(The input)

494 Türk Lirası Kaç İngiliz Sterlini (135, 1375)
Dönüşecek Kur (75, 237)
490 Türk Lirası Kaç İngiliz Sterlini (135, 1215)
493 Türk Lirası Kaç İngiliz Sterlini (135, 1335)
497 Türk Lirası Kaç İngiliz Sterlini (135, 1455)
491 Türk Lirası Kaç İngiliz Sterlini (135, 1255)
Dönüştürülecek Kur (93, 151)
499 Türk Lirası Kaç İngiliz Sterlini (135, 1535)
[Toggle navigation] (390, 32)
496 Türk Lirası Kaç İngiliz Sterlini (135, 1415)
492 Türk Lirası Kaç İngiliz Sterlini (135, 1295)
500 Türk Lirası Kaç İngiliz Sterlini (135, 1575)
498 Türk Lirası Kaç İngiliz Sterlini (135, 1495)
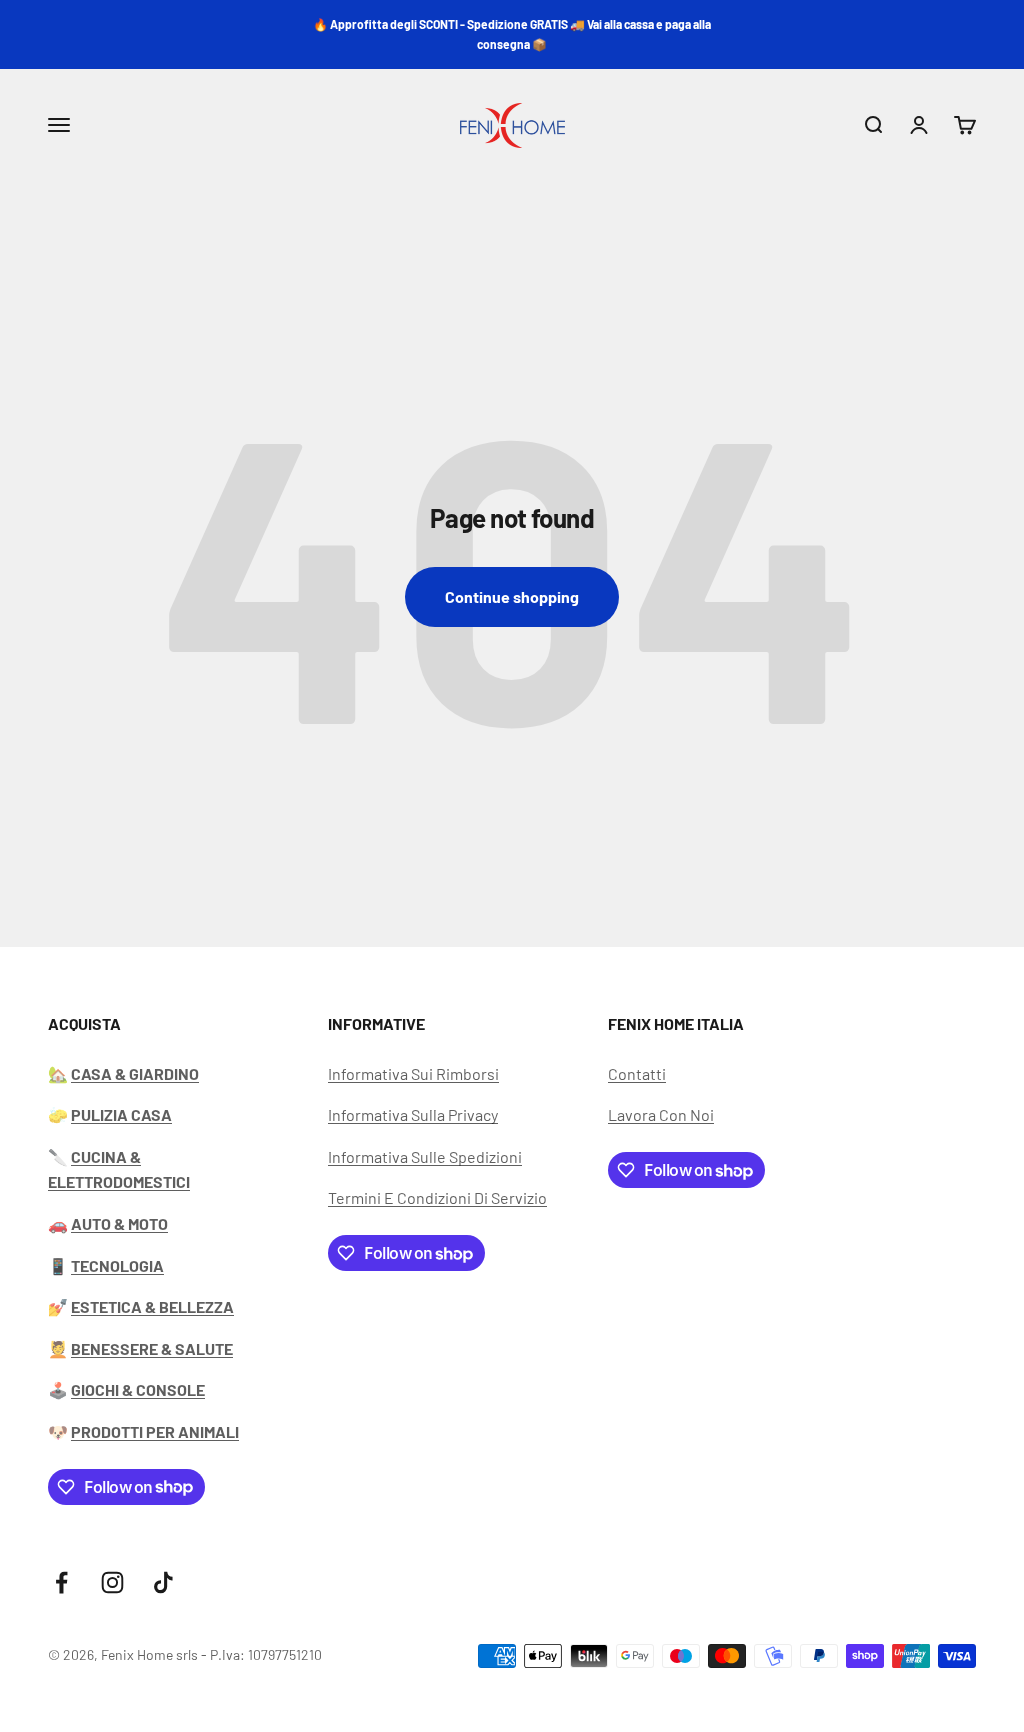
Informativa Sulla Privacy (413, 1114)
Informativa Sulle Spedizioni (425, 1156)
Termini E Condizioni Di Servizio (437, 1197)
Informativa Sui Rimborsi (413, 1073)
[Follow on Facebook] (61, 1582)
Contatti (637, 1073)
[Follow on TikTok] (163, 1582)
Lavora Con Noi (661, 1114)
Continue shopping (512, 596)
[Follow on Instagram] (112, 1582)
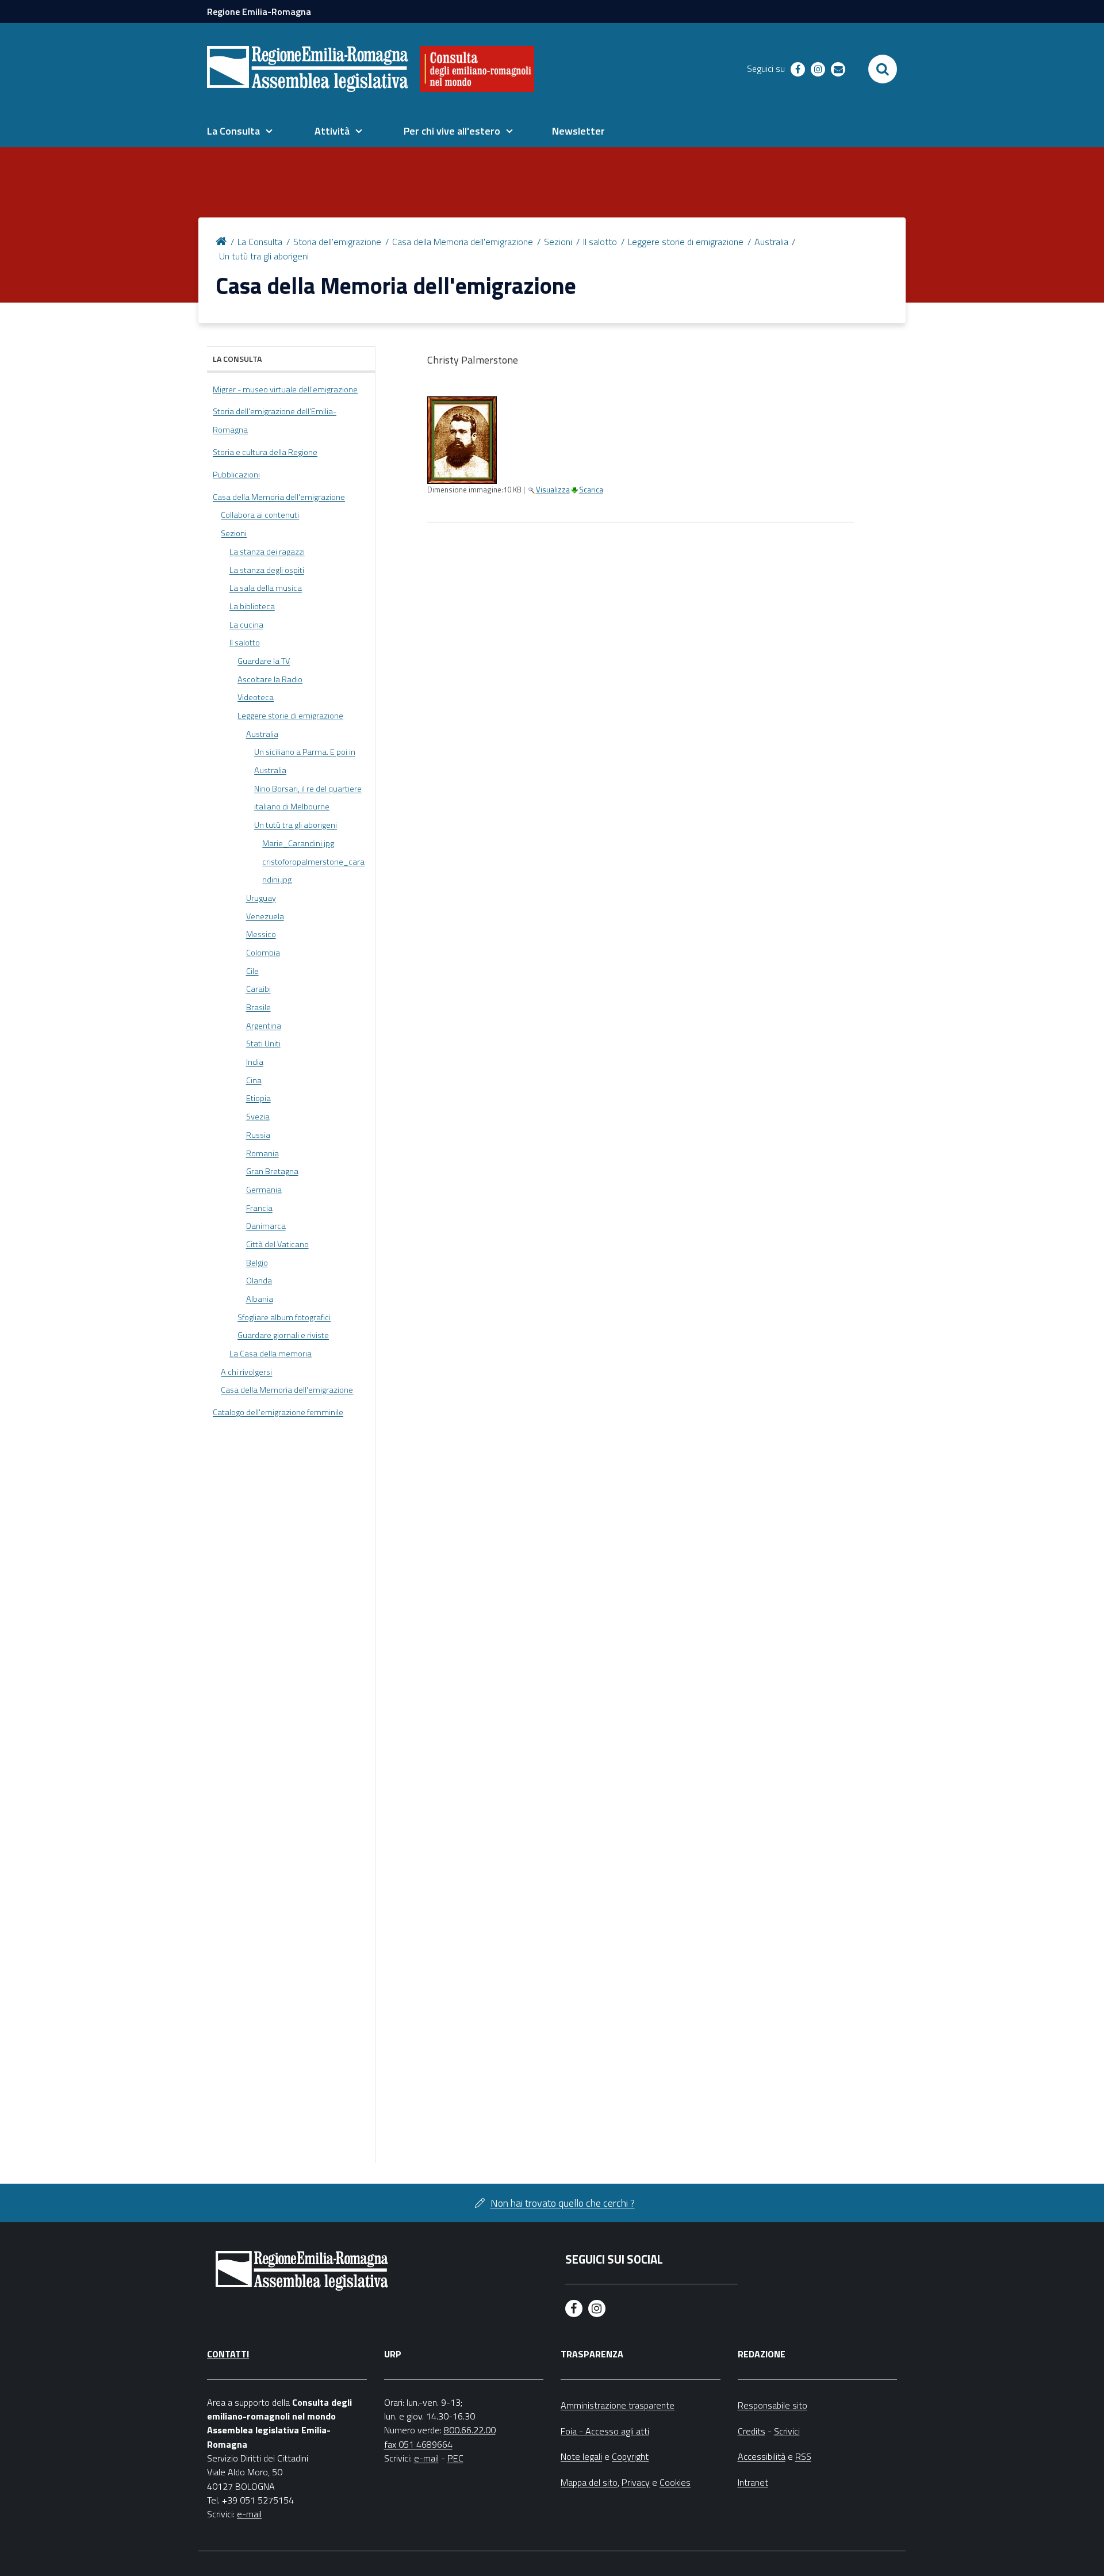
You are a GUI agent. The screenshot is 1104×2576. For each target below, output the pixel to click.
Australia (771, 242)
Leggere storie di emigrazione (685, 242)
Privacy (636, 2482)
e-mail (249, 2514)
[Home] (223, 240)
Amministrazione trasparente (617, 2405)
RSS (803, 2456)
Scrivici (787, 2431)
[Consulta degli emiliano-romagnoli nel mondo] (477, 69)
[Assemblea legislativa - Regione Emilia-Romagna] (307, 69)
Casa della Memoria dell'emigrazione (462, 242)
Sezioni (558, 242)
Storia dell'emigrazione (337, 242)
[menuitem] (240, 131)
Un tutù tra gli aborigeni (264, 256)
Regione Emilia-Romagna (259, 11)
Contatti (228, 2354)
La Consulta (259, 242)
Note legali (581, 2456)
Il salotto (600, 242)
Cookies (675, 2482)
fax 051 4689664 (418, 2444)
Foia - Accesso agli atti (605, 2431)
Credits (751, 2431)
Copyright (630, 2456)
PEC (455, 2458)
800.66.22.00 (470, 2430)
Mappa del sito (589, 2482)
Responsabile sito (772, 2405)
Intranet (753, 2482)
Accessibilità (761, 2456)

(End The input)

What is required —
Leaving aside the images, write out every entry above exactly.

Written solution —
494 Türk Lirası Kaç İngiliz Sterlini (135, 1375)
Dönüşecek Kur (75, 237)
490 Türk Lirası Kaç İngiliz Sterlini (135, 1215)
493 Türk Lirası Kaç İngiliz Sterlini (135, 1335)
497 Türk Lirası Kaç İngiliz Sterlini (135, 1455)
491 Türk Lirası Kaç İngiliz Sterlini (135, 1255)
Dönüştürülecek Kur (93, 151)
499 Türk Lirası Kaç İngiliz Sterlini (135, 1535)
[Toggle navigation] (390, 32)
496 Türk Lirası Kaç İngiliz Sterlini (135, 1415)
492 Türk Lirası Kaç İngiliz Sterlini (135, 1295)
500 Türk Lirası Kaç İngiliz Sterlini (135, 1575)
498 Türk Lirası Kaç İngiliz Sterlini (135, 1495)
Informativa Sulla Privacy (413, 1114)
Informativa Sulle Spedizioni (425, 1156)
Termini E Condizioni Di Servizio (437, 1197)
Informativa Sui Rimborsi (413, 1073)
[Follow on Facebook] (61, 1582)
Contatti (637, 1073)
[Follow on TikTok] (163, 1582)
Lavora Con Noi (661, 1114)
Continue shopping (512, 596)
[Follow on Instagram] (112, 1582)
You are a GUI agent. The screenshot is 1104×2576. For each target below, output the pixel to click.
Australia (771, 242)
Leggere storie di emigrazione (685, 242)
Privacy (636, 2482)
e-mail (249, 2514)
[Home] (223, 240)
Amministrazione trasparente (617, 2405)
RSS (803, 2456)
Scrivici (787, 2431)
[Consulta degli emiliano-romagnoli nel mondo] (477, 69)
[Assemblea legislativa - Regione Emilia-Romagna] (307, 69)
Casa della Memoria dell'emigrazione (462, 242)
Sezioni (558, 242)
Storia dell'emigrazione (337, 242)
[menuitem] (240, 131)
Un tutù tra gli aborigeni (264, 256)
Regione Emilia-Romagna (259, 11)
Contatti (228, 2354)
La Consulta (259, 242)
Note legali (581, 2456)
Il salotto (600, 242)
Cookies (675, 2482)
fax 051 4689664 (418, 2444)
Foia - Accesso agli atti (605, 2431)
Credits (751, 2431)
Copyright (630, 2456)
PEC (455, 2458)
800.66.22.00 (470, 2430)
Mappa del sito (589, 2482)
Responsabile sito (772, 2405)
Intranet (753, 2482)
Accessibilità (761, 2456)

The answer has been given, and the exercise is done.